At the Center for Remote Health Monitoring, we aim to advance the use of remote patient monitoring technologies for studying human health and improving patient outcomes.
- Our Center is inherently cross-disciplinary, composed of faculty and staff with broad clinical and technical expertise.
- We are united around a vision to become an internationally-recognized center that develops, evaluates, and deploys new user-centered technologies that can provide an unprecedented picture of a person’s health in their everyday life and potentially deliver tailored care immediately when it is needed.
- We benefit from, and contribute to, an emerging integrated healthcare system that cares for more than seven million patients in Illinois, Georgia, Alabama, Wisconsin, and the Carolinas.
- Our healthcare system provides a unique opportunity for conducting impactful digital health research at scale and for research translation.
Recent Center News
A research team from the Center for Remote Patient and Participant Monitoring have recently established a new research partnership with the Amos Cottage Therapeutic Day Program to better understand if wearable and environmental sensor data can measure and predict child outbursts. In an initial pilot study, the team will assess the feasibility and usability of sensors from Sibel Health for collecting objective measures of physiology and movement from children enrolled in the Therapeutic Day Program (TDP) at Amos Cottage. The TDP serves children experiencing significant social, emotional, and/or behavioral challenges that cause disruptions in their classroom setting.
“Our research team has used objective data from wearable sensors to identify emotional health disorders in young children and to predict emotional events (panic attacks) in adults. It’s exciting to put these components together and test the feasibility of detecting precursors of emotional outbursts in children and address a significant unmet need in this space” says Ellen McGinnis, PhD, Assistant Professor of Social Science and Health Policy and Pediatrics, and leader of this research project. Christine Erdie-Lalena, MD, Professor of Pediatrics, Medical Director at Amos Cottage, and Founder of the NC Development and Behavioral Pediatrics Network noted that this project “would be a groundbreaking discovery for our understanding of childhood behavior and mental health. I am excited that with the aid of cutting-edge technology we may be able to discover and predict childhood behaviors before they happen.”
The study will focus on the use of the wearable sensor, an ambient noise sensor and the child’s daily behaviors that will be clinically evaluated. “We are excited to participate in a research project that can help the treatment staff intensify interventions prior to a child becoming highly dysregulated!” said Mary Dame, Program Director for the Therapeutic Day Program at Amos Cottage.
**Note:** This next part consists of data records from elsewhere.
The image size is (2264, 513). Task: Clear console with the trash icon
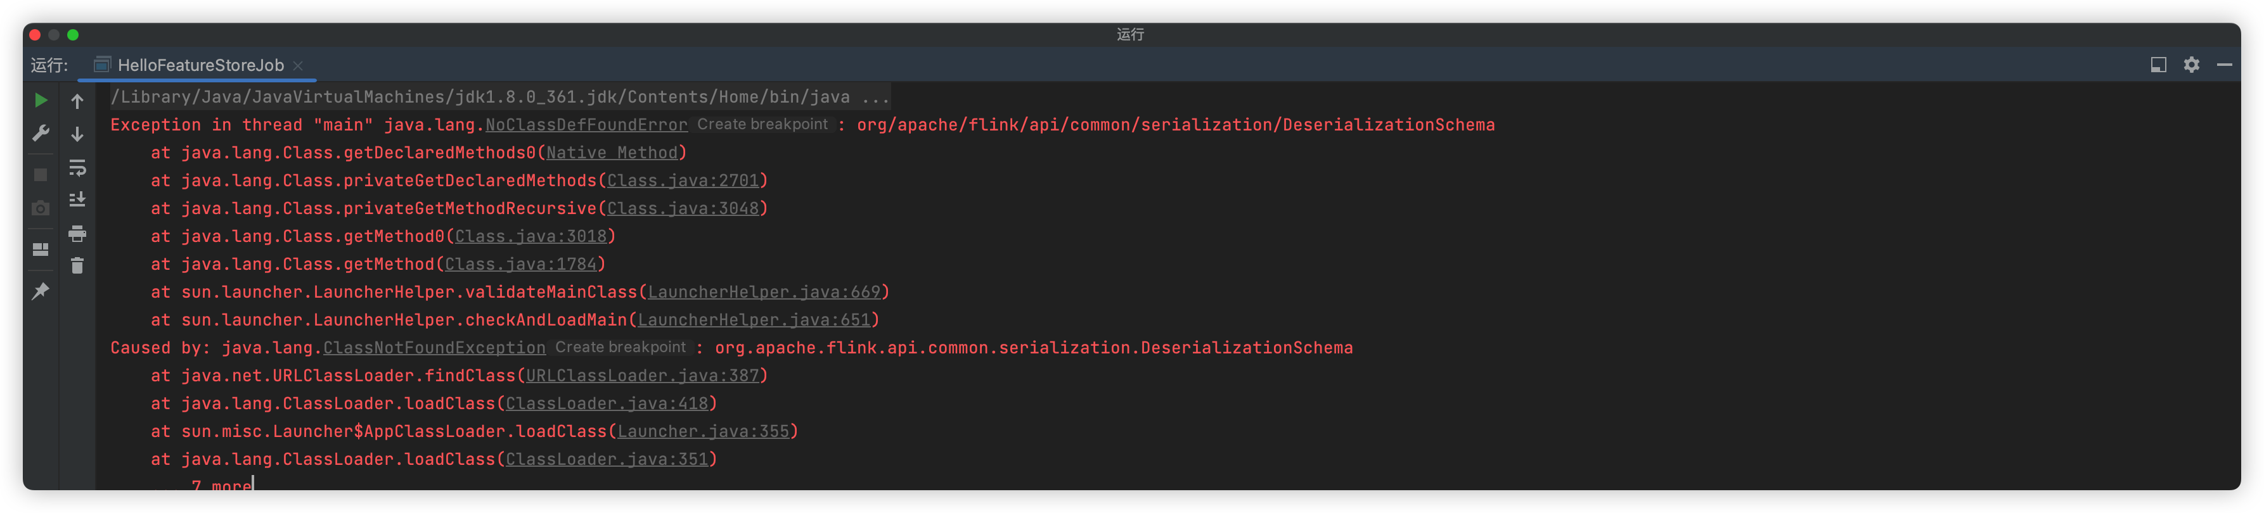click(77, 265)
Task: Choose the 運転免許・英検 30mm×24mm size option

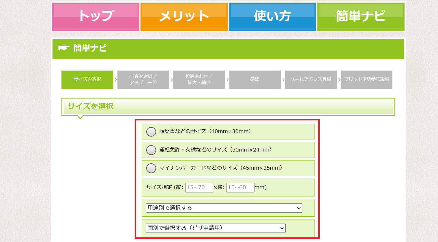Action: [151, 150]
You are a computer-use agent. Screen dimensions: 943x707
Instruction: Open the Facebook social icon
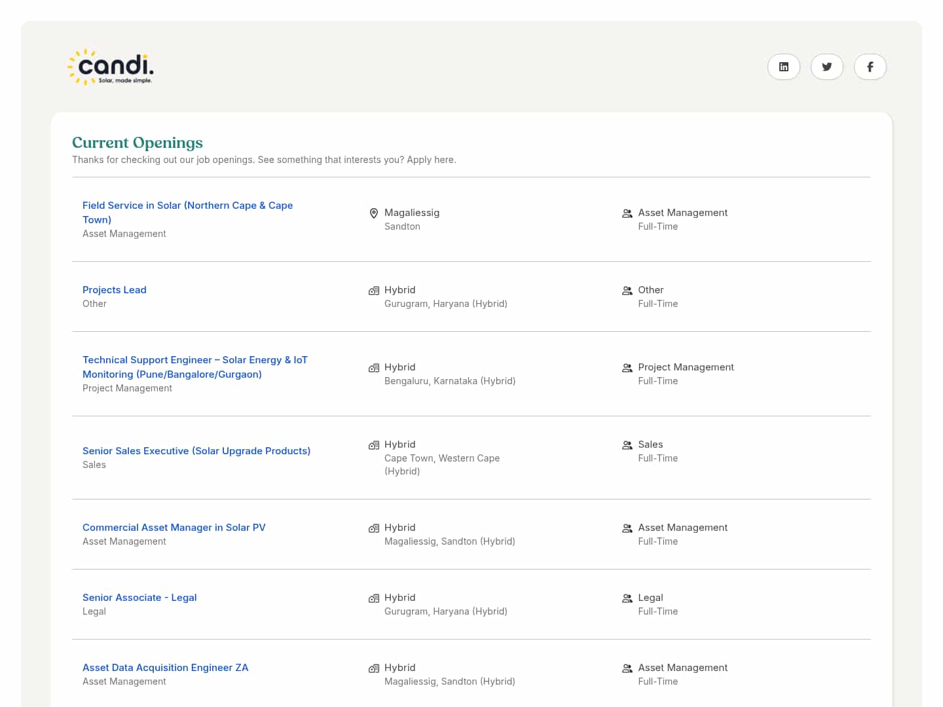(870, 67)
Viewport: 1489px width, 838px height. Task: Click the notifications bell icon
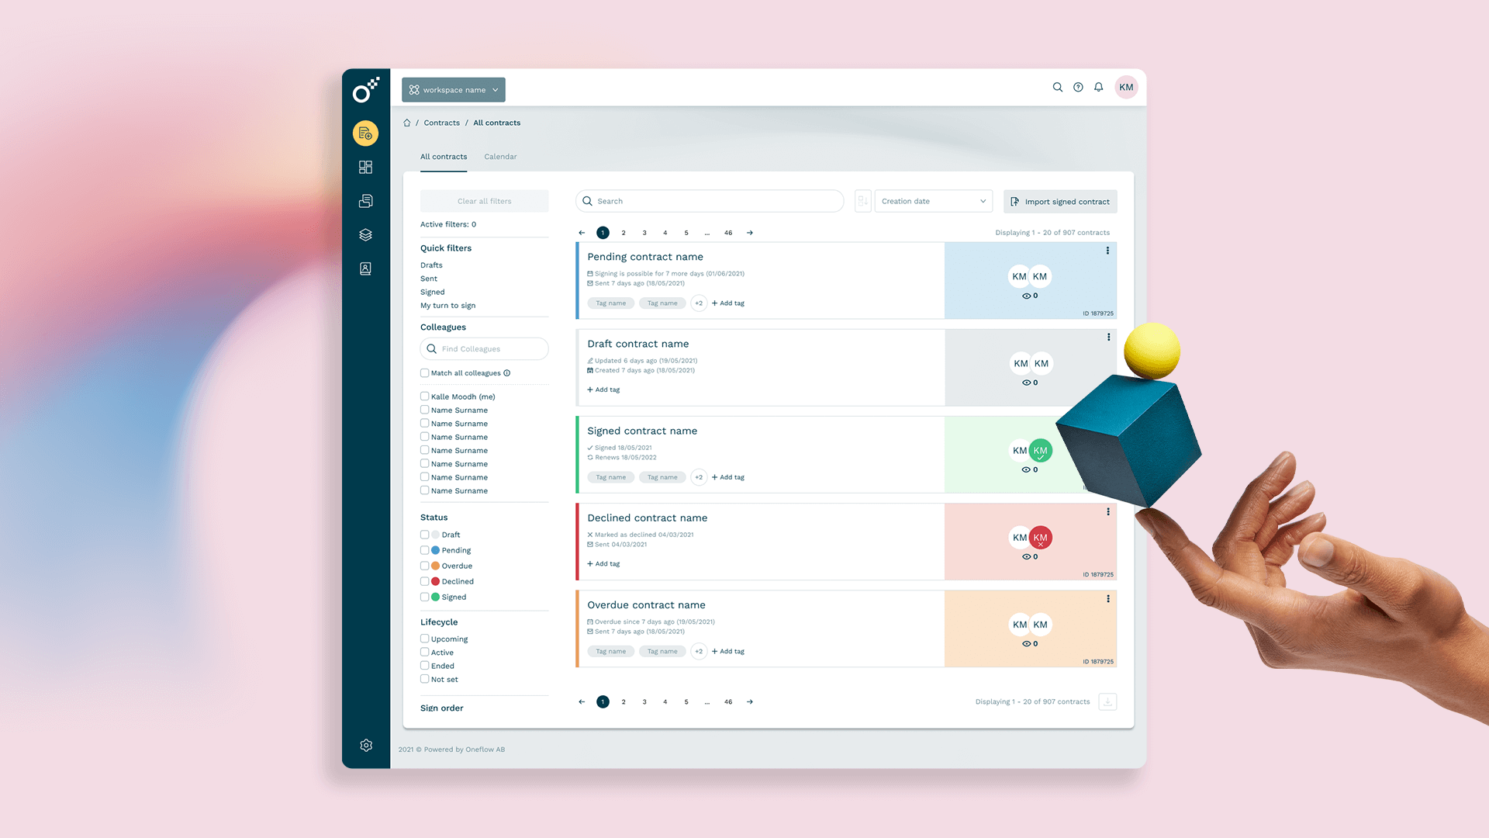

Further, Dr. Dame said that “we see this device as being instrumental for supporting children across settings including their home.” Researchers with the Center for Remote Patient and Participant Monitoring are hopeful that just-in-time interventions can keep children in their learning environments while reducing risks for other children and caregivers. “This project is a fantastic example of the type of research we champion in our Center – advancing the state of science of remote patient monitoring while also addressing a critical and unmet clinical need” said Ryan McGinnis, PhD, Director of the Center for Remote Patient and Participant Monitoring. “I’m looking forward to seeing the impact it can have on children, their classmates, parents, and providers.”
Ellen McGinnis, PhD., Assistant Professor in Social Science and Health Policy and in Pediatrics at Wake Forest University School of Medicine was accepted into the 2024 NIH mHealth Training Institute as a Training Institute Scholar out of UCLA. She was also selected as a 2024 CREW (Coaching and Resources for Entrepreneurial Women) program member at MUSC. As a member of these programs in the coming year she will receive training, resources, and networking opportunities in digital health translational research and biomedical entrepreneurship. The training and skills gained in these programs will be brought back to enhance the Center's mission, vision and goals.
The NIH mHealth Training Institute was created to bring together scientists from different disciplines including medicine, psychology, computer science and biomedical engineering, to develop mHealth solutions for some of the most challenging healthcare conditions. Multidisciplinary teams identify a health issue and work together to develop a mHealth solution.
Funded through an Innovative Program to Enhance Research Training (iPERT) grant from the National Institute of General Medical Sciences, CREW aims to increase the number of women entrepreneurs in the field of biomedical science. In the 12-month program, members participate in skill building activities, receive mentoring from other biomedical entrepreneurs, receive professional coaching, and take part in MUSC’s Innovation Symposium. These activities are designed to advance early-stage female faculty and senior post-doctoral fellows into the field of entrepreneurship.
Dr. McGinnis is a clinical psychologist by training with over 10 years’ experience, assessing and treating young children with anxiety, depression and ADHD diagnoses. Her research is focused on developing digital health tools to improve mental health assessment and intervention. She is engaged in mHealth projects developing smartphone apps with corresponding wearable sensors to identify digital phenotypes of mental health diagnoses in early childhood; to detect stressful events and provide personalized recommendations for wellness activities in young adults, and to predict and intervene with biofeedback in panic attacks in adulthood.